Most importantly, these tools should be easy to use, and ideally not too expensive to build or maintain.
All of these are reasonable requests. If prioritized, organizations should be able to develop and maintain highly functional data management and analysis solutions. So why do so many organizations struggle to maintain these kinds of systems? In this article, I’d like to outline two very different routes that organizations can take when trying to build out their systems: 1) completely proprietary solutions v. 2) open source technologies.
Group A: Buy It
You’ve made the decision to buy the toolkit of your dreams. Maybe you purchased licenses to mobile data collection tools that run offline on both Android and iOS devices, and paid to have that data cleaned and migrated to a knowledge management system inside of Salesforce. Sure, Salesforce has built in dashboards, but you’re hoping to learn as much as you can from your data, so you’ve purchased Tableau licenses for your staff, and an ArcGIS license for your spatial analyst. And because you want to host your results online and share them with people, you’ve purchased a copy of Tableau Server.
Pros
-
You’ve just exponentially upped your potential data management game.
-
You can build beautiful dashboards without having to keep a team of developers on staff.
-
If something breaks, you can rely on one of your vendors to investigate the problem.
-
Project management continues to be a priority over technology management.
Cons
-
There’s a chance you just spent hundreds of thousands of dollars on technology, and now you and your staff need to learn how to use it.
-
While you paid for license fees for your current staff, you may need to buy more if your organization grows.
-
Even if software is easy to use, it still requires maintenance, and you may need to hire people just to manage these tools.
-
With proprietary software, often what you see is what you get. While customizable, you’ll have to wait for the next software update to add that dual axis line chart to your report.
-
It’s possible that your data is in a system that only really talks to itself, and you don’t have a lot of control over how to get it out later.
-
If your project comes to an end, you can’t hand over aspects of the system without finding funding for annual licenses fees.
`A farmer in Central America using the Coffee Cloud application developed by CDA.`
Group B: Build it
You’ve made the decision to build your own or leverage open source tools as much as possible. To get started, you’ve installed Open Data Kit (ODK) on cloud servers, and are running PostgreSQL with a series of Python scripts to move data around.

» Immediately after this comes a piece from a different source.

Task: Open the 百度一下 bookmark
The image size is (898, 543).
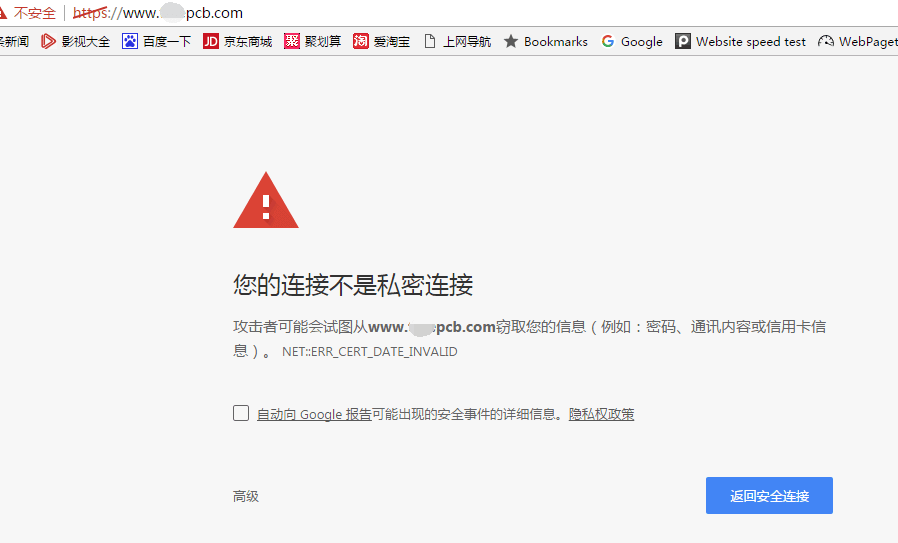Action: tap(156, 42)
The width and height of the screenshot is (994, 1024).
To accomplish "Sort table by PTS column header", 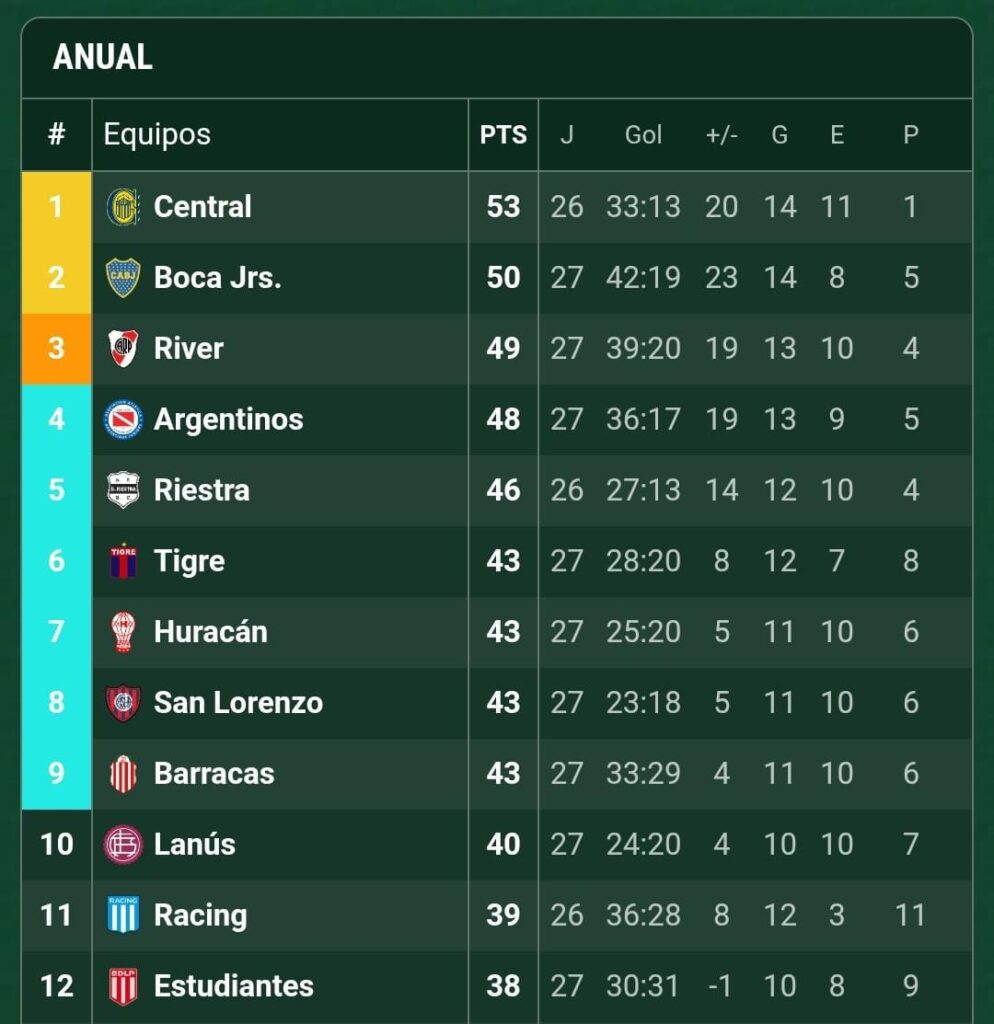I will coord(503,135).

The ODK graphs aren’t very sophisticated, so you’ve decided to build your dashboards in a couple of different ways. Maybe you have a web developer on staff who is ready to learn D3, or you’ve learned or hired some R developers who can build you dashboards in Shiny. Instead of ArcGIS, you’ve made use of QGIS for spatial analysis and cartographic design. You have several servers running to host your dashboards, and are working your way through Apache, NGINX, and OAuth, trying to get your dashboards shared discreetly across your users.
Pros
-
You’ve just exponentially upped your potential data management game.
-
You’re not paying license fees and can give people access to your system without paying for additional users.
-
You’ve hired seasoned analysts and developers to build your system, so your data analysis and reporting dashboards are put together by people trained in research methods and quantitative analysis.
-
You’ve learned an absolute ton about technology, and there are no limitations to what your team can have (assuming you have enough time to work on it…).
Cons
-
You’ve just spent months of your life looking at documentation.
-
Every time something goes wrong, you and your team need to figure out how to fix it.
-
You’ve become reliant on a whole series of dependent packages, which leaves you at risk for system failure if someone creates a package update without your knowledge.
-
Technology keeps changing, so you often spend the weekend learning how to build something in a new way.
-
You are now in a world where you manage technology as much as you manage your projects.
Reflections
As we can see from these two case studies, both Group A and Group B have come a long way on their data management journey, and each group is going to experience different challenges along the way. It’s hard to say who spent more money, as the Buy It group spent both time and lots of money on their software, while the Built It group had to hire analysts and developers, each of whom spent quite a bit of time setting their systems up.
Our Approach
As a team, we’ve chosen to live somewhere between these two worlds, with a strong leaning towards the Build It camp. We do our best to leverage open source tools as much as possible, and when it makes sense, we have a team of developers who work in common web development framework (Python/Django). The proliferation of powerful business intelligence solutions means that we do use proprietary software, but when given the time we build dashboards in JavaScript, or by using the amazing R/Shiny framework.
What we know is this – in data management, no matter how you approach the problem set, you’re either going to have to spend time and money on professional data management staff, or spend money on software. There’s no such thing as a free lunch.